Assuming the loan is fully converted, SMG would have to issue 23.64 million conversion shares to CHA at a conversion price of 42.3 cents each. This would bring the total number of shares to 504.36 million or 4.92% of the existing share capital.

Meanwhile, SMG reported a 25.1% y-o-y rise in FY18 revenue to $85 million while PATMI surged 52.1% y-o-y to $12.9 million.
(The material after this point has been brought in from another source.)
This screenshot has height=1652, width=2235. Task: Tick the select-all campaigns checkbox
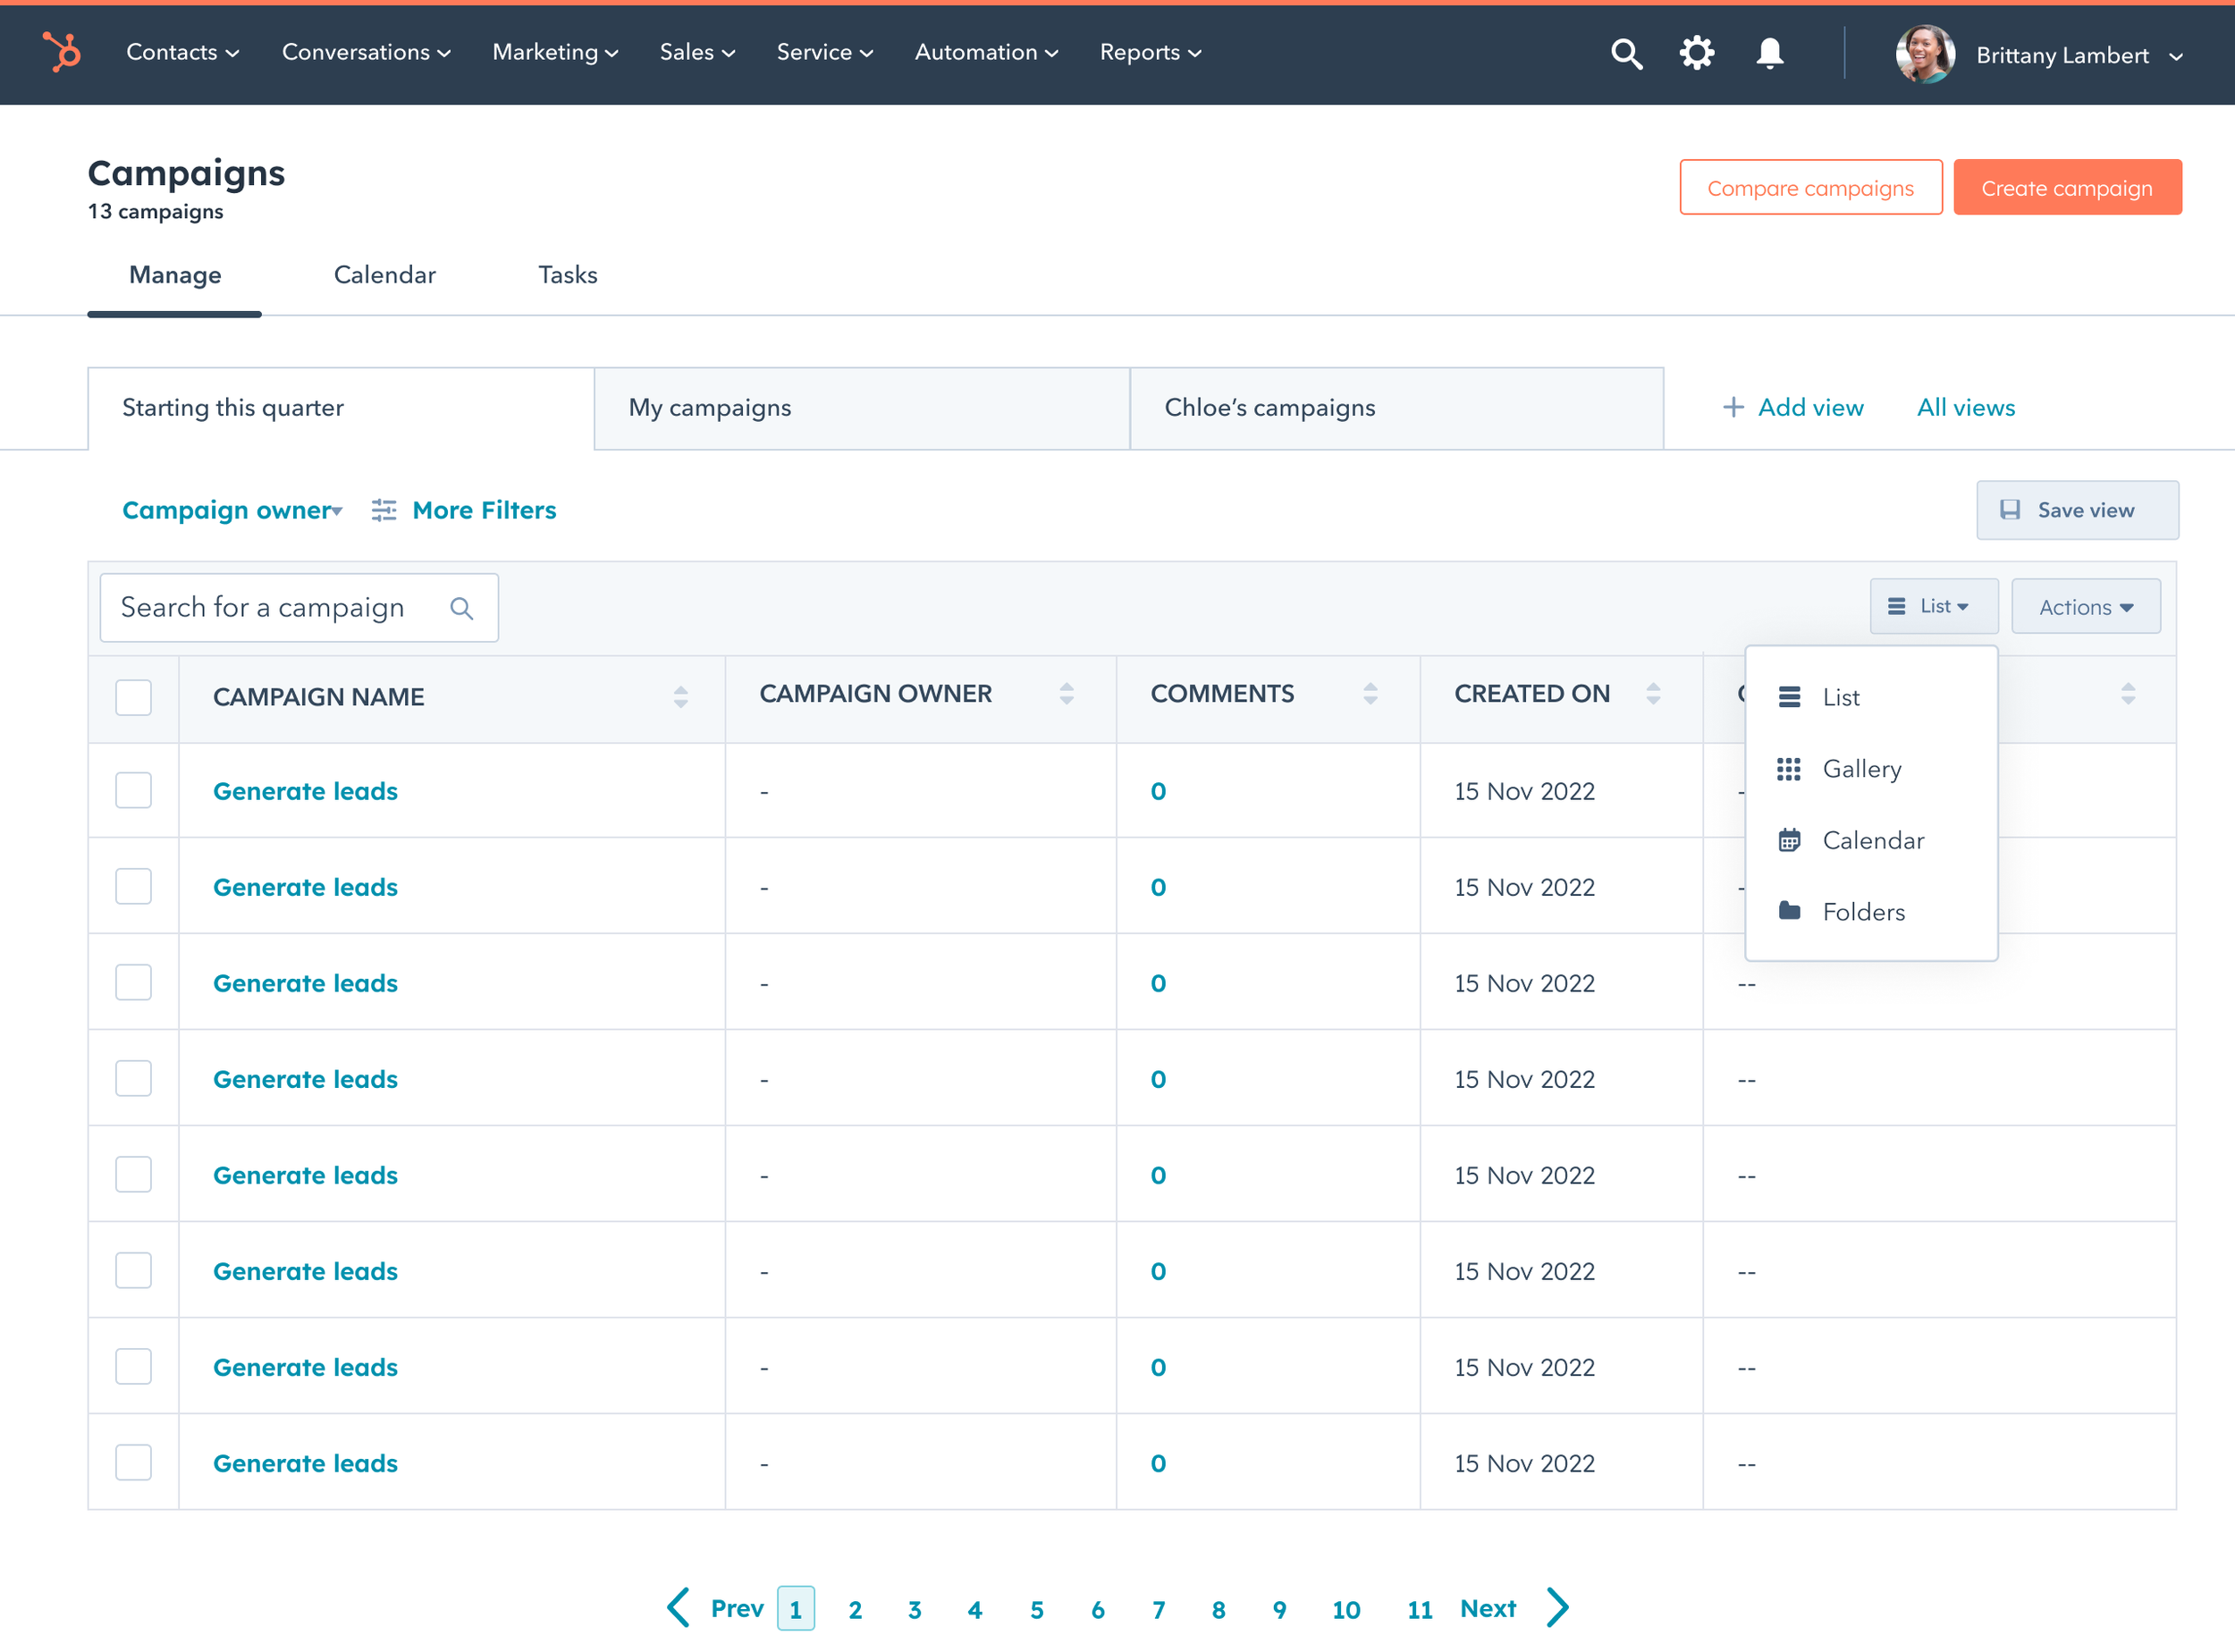click(133, 697)
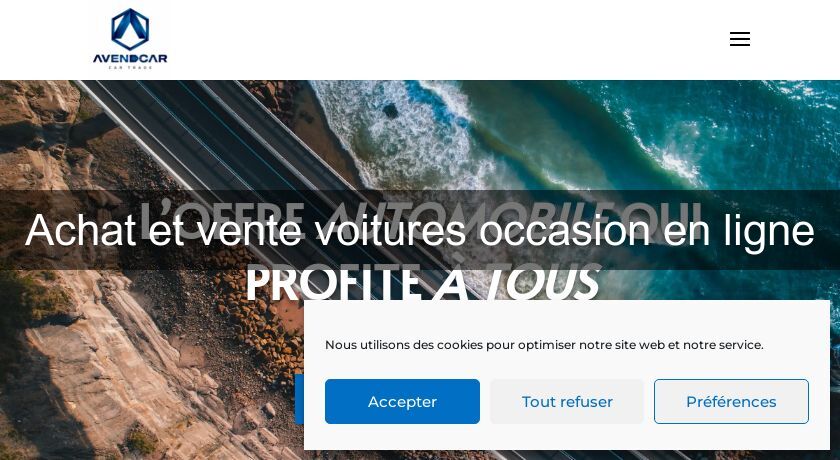Open cookie Préférences settings
Image resolution: width=840 pixels, height=460 pixels.
tap(731, 402)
This was driven by organic growth and gross margin expansion due to a higher contribution of higher-margin medical streams like its rapid growing aesthetic business SW1. Gross margins grew to 44.4% from 42.6%.

Following the acquisition of the SW1 Clinic which was operated by the ex-founders of The Sloane Clinic, SMG is in the advanced stages of expanding its aesthetics platform into the region. The SW1 branch at OUE Downtown Gallery in Singapore has opened for business to capture the office crowd, while the branch in Vietnam should start operations by 1Q19.

Management has stated that it is likely to focus efforts in securing growth from overseas markets -- especially Vietnam and Indonesia -- due to SMG’s existing footprint in both countries. It would also be looking to move its Aesthetic SW1 brand to these countries by end FY19. Further, the group is aiming to expand its imaging and diagnostics segment into these countries as well.

“Maintain ‘buy’ with new DCF-backed target price of 54 cents, down from 56 cents to account for the CB conversion," says lead analyst Lee Cai Ling.

As at 11.53am, shares in SMG are up 3.19% or 1.5 cents at 48.5 cents or 14 times FY21F earnings.